The Messenger, Chapter 2

by Hannibal Tabu


Some miles away, Rasul Justice sat on a roof top patio and pulled a headphone mic off of his close cropped head.  A tall, lean man of African extraction with a loose fitting black t-shirt and jeans hanging off his frame, he glanced around at the makeshift screens -- tarps pulled over nine-foot-tall chain link fence segments -- and sipped at a glass of chilled cranberry lemonade.  Moments later, The Messenger dropped suddenly on to the roof, moving so quickly that he couldn't be seen until he was behind the screens, stopping mere inches above the rooftop before gently settling down.

"You've finally improved your landings," Justice said with a smirk.

"Did you have to f--- with me so much while I was trying to be all newsworthy?" The Messenger asked, taking off his mask to reveal a receding hairline, grizzled beard and eyepatch on his pale face.  His shoulders slumped a bit and The Messenger was gone, leaving Nate Newhaus in his place.  

"Ah, you can take a hit better than Robin Givens," Justice chuckled, passing Newhaus a frosty Heineken from a nearby cooler.  Newhaus chuckled and sipped on the beer.  "Too soon?" Justice asked.

"Thanks for waiting for me, 'Alfred,'" Newhaus joked.

"One more butler crack and I'm gonna 'butle' my foot off in yo' a--, I know that ..." Justice said, putting the radio equipment in his messenger bag.

"So now I'm a cop!" Newhaus said.  "How cool is that?"
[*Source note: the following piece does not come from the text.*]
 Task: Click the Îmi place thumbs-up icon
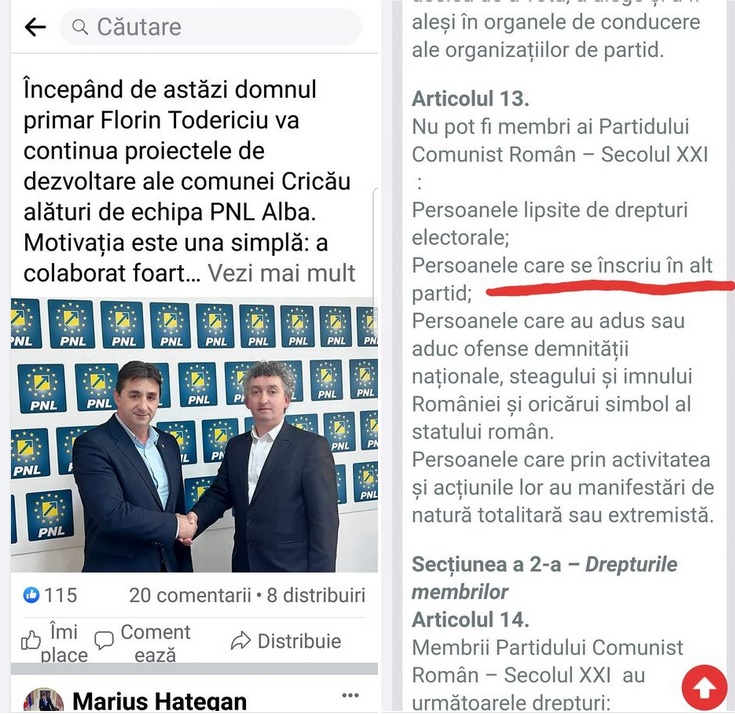(x=31, y=640)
"Given that you were a criminal vigilante a week ago and a shlumpy Hollywood dandy a few months before, that's pretty hilarious," Justice responded.  

"Well, I feel like you should keep the key," Newhaus said, handing over the metal gift, "since I wouldn't know anything about how to control my powers without you."  
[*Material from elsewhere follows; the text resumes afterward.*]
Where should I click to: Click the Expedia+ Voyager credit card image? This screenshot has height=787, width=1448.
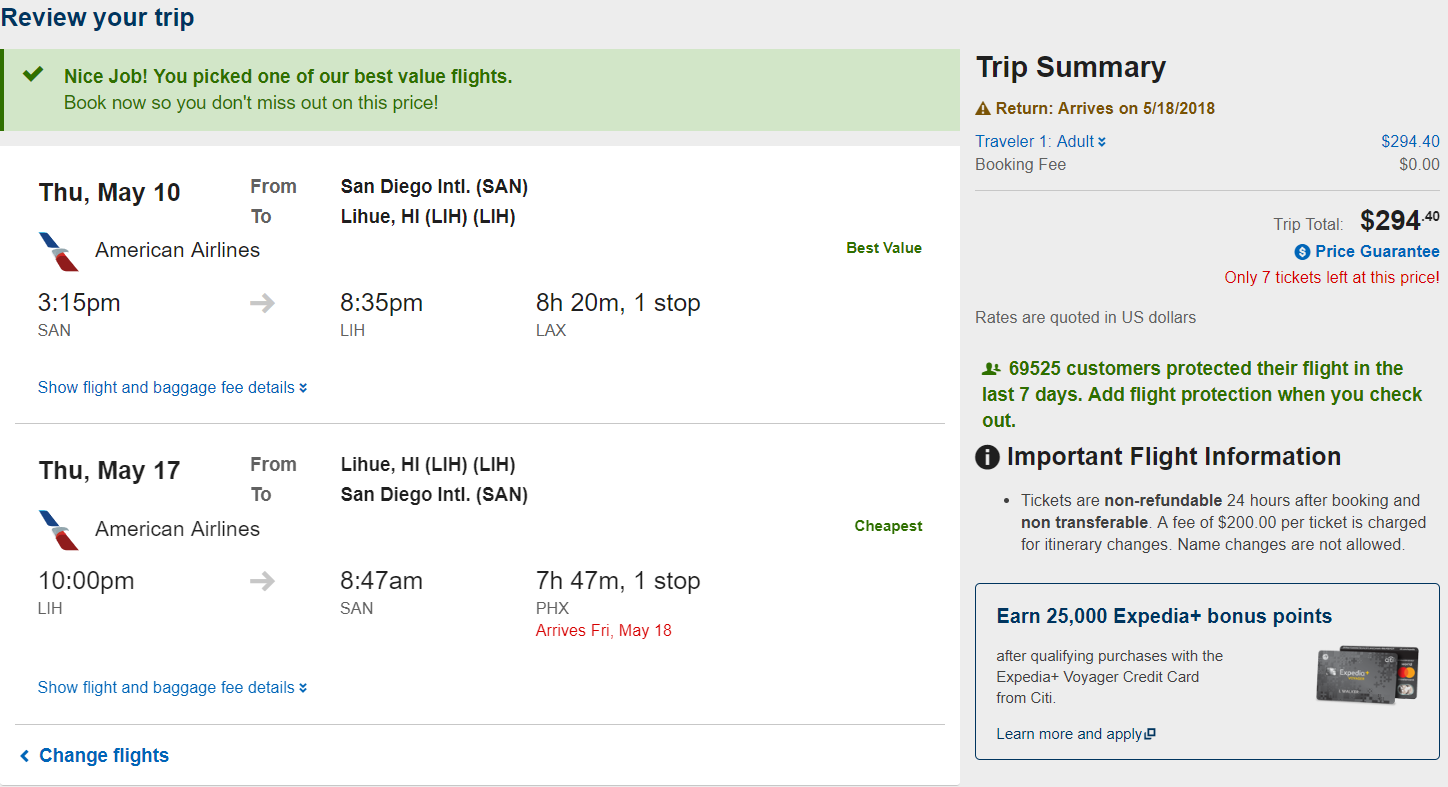[x=1367, y=674]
"Yeah, I'm a regular freakin' Yoda," Justice smirked.  "But no thanks, I'll avoid any evidence of a connection between us, just in case you ever get any actually competent arch enemies."

"Oh, good point," Newhaus conceded, now out of the costume and sliding on a black mock turtleneck.  "I guess I gotta hide that thing."
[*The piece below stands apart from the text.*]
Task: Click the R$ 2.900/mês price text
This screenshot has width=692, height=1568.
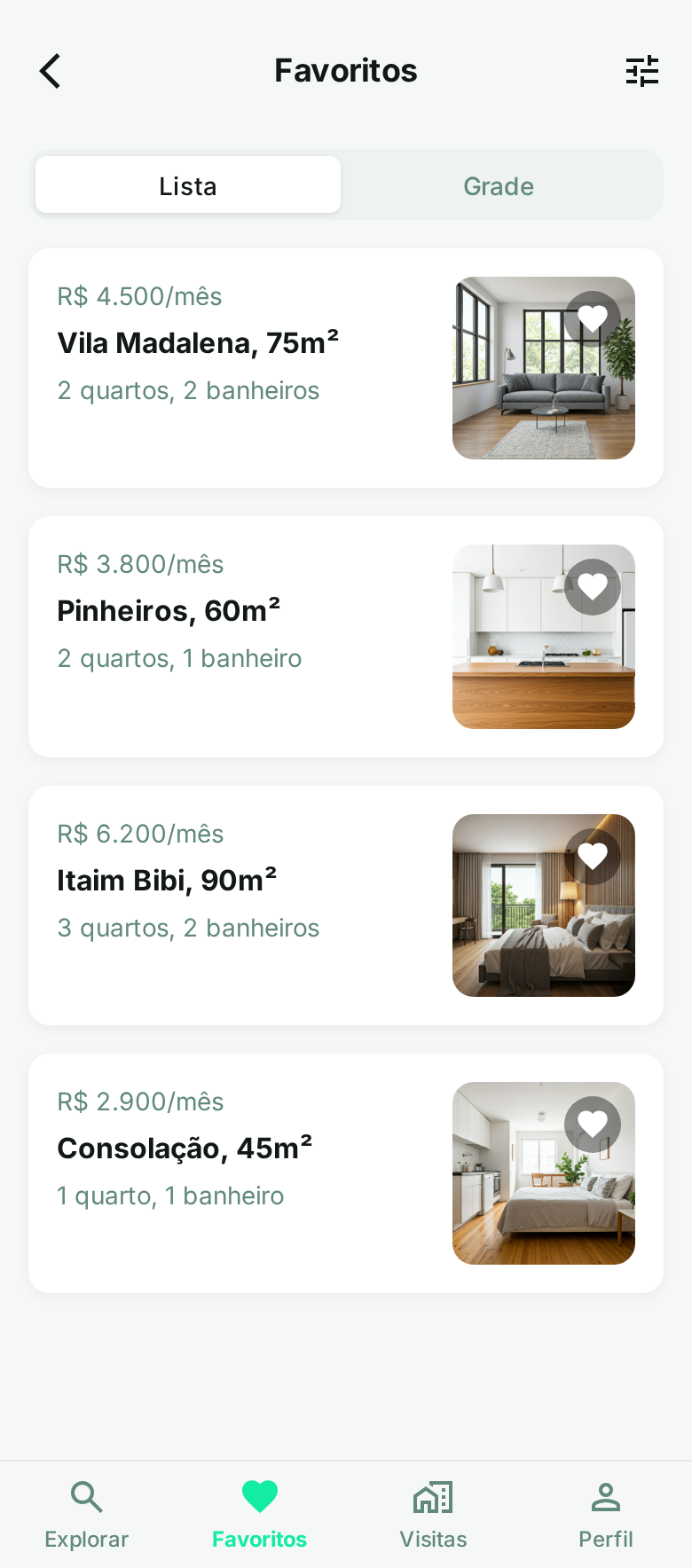Action: (x=140, y=1102)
Justice nodded.  "I suggest a buried stash somewhere deep in the forest.  Anyhoo, while you were shmucking it up with the powers that be, an old lady got raped over off of Wilshire and 15th and there was a hit and run on Cloverfield and 26th.  The life of a hero ..."

"Are you ever gonna be positive about what I'm doing?" Newhaus sighed.

"I agreed to help keep you from getting killed ... immediately, anyway," Justice answered, ticking a list off on his fingers.  "I helped you get into the gym and working out so you could deal with the metal I put in that costume of yours.  I helped you figure out how to use your telepathy and your magnetism.  However, I've always said that this whole thing was stupid and you'd be better off getting paid."

"Something happened to me, Rasul, and I got these powers for a reason," Newhaus said defiantly.  "Then I just happened to have a karaoke buddy who happens to have grown up in a family of magicians, who knew something about what I was going through?  That's fate!"

Justice laughed at him.  "If it's fate, then why didn't we stick with any of the other 'superhero names' you wanted?"  

"I told you already," Newhaus protested, "if I called myself 'Supernatural' and they ever made a comic book about me, it'd get mixed up with the tie in for that TV show.  Then 'Seraph' was a member of the Global Guardians, remember?"

"Yeah, I read the Giffen-era JLI stuff, I remember," Justice said fondly.  "At least the news media has been pretty forgiving to you, given how much stuff you've broken.  They really are desperate to stop the body counts.  In any case, I gotta go finish this Black Enterprise article before my editor starts nagging me.  We singin' at Britannia tonight?"

Newhaus nodded.  "Sure.  Norm's afterwards?"  

"Maybe -- I'd rather we all get some GTA 4 multiplayer on, but that fool McGallagher doesn't have a PS3.  All right, see you later."

Justice made his way down off the roof, leaving Newhaus alone to consider his newfound life.